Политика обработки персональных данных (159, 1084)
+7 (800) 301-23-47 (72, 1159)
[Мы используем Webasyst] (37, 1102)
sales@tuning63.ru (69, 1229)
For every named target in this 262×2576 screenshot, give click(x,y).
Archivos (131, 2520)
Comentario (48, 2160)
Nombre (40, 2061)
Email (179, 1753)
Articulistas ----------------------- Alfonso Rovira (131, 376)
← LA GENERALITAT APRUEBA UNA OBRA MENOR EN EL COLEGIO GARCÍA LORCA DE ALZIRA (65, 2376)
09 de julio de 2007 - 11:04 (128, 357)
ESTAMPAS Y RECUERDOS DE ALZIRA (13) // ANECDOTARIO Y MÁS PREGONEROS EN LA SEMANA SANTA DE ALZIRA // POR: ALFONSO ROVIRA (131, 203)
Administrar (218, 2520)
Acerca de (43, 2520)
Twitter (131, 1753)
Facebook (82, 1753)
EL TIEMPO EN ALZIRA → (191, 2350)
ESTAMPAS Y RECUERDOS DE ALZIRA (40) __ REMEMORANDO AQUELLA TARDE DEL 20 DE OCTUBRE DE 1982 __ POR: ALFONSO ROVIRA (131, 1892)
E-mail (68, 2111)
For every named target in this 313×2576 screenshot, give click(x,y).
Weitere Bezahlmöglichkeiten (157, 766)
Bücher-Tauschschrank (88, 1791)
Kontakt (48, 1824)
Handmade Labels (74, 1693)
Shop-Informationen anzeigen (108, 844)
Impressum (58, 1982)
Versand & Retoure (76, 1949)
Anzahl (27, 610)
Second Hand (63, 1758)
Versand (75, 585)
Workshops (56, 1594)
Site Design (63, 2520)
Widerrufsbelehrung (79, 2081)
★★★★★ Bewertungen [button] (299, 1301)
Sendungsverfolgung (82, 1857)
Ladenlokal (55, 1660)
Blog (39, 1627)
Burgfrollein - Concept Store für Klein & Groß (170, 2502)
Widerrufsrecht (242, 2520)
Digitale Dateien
═══
| What you need to do |
Copy each line of the data that includes the word "give".

| Result of this exercise |
For every named target in this 262×2576 screenshot, give click(x,y).
For every named target in this 313×2576 screenshot, give click(x,y).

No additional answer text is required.